- _AIM OF THE TASK_: Repeat word for word the rows from the line with "Task: Open a new browser tab" up to and including the final line of the rows, leaving the pictures out of your answer.

(Rows contained in a dataset)
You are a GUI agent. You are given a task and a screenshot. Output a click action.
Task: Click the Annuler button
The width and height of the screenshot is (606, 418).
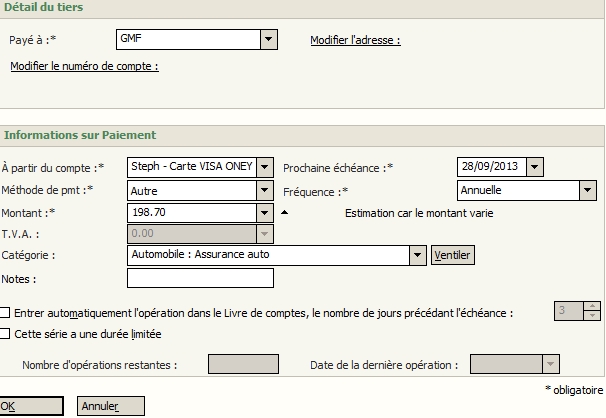[110, 406]
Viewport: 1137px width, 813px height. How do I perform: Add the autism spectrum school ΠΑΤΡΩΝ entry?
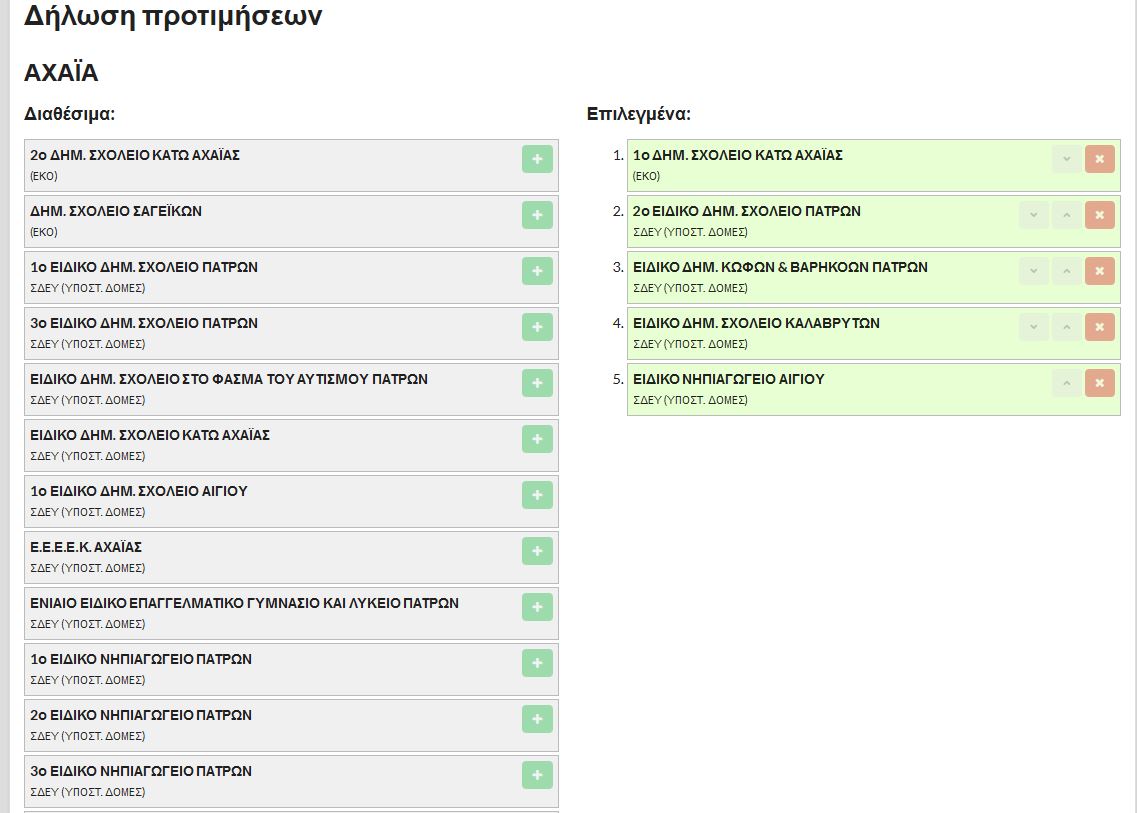pyautogui.click(x=537, y=383)
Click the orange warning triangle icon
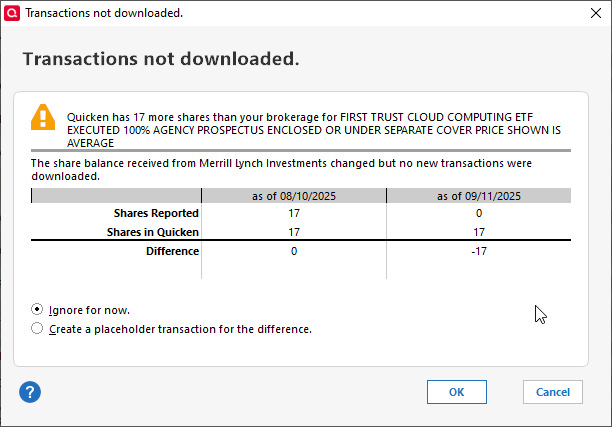The image size is (612, 427). coord(44,117)
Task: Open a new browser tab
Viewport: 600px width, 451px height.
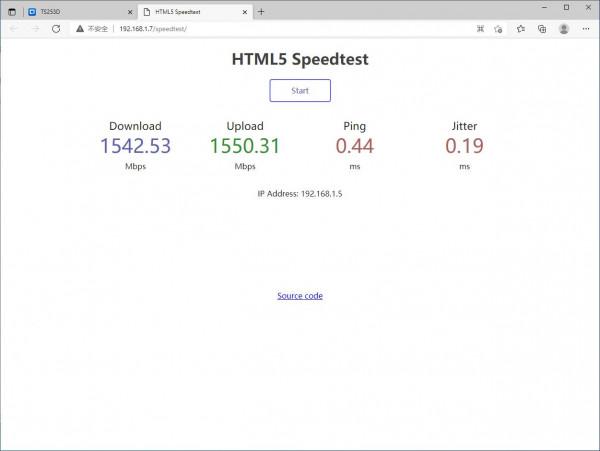Action: [x=262, y=12]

- _TASK RESPONSE_:
Task: Open a new browser tab
Viewport: 600px width, 451px height.
Action: [x=262, y=12]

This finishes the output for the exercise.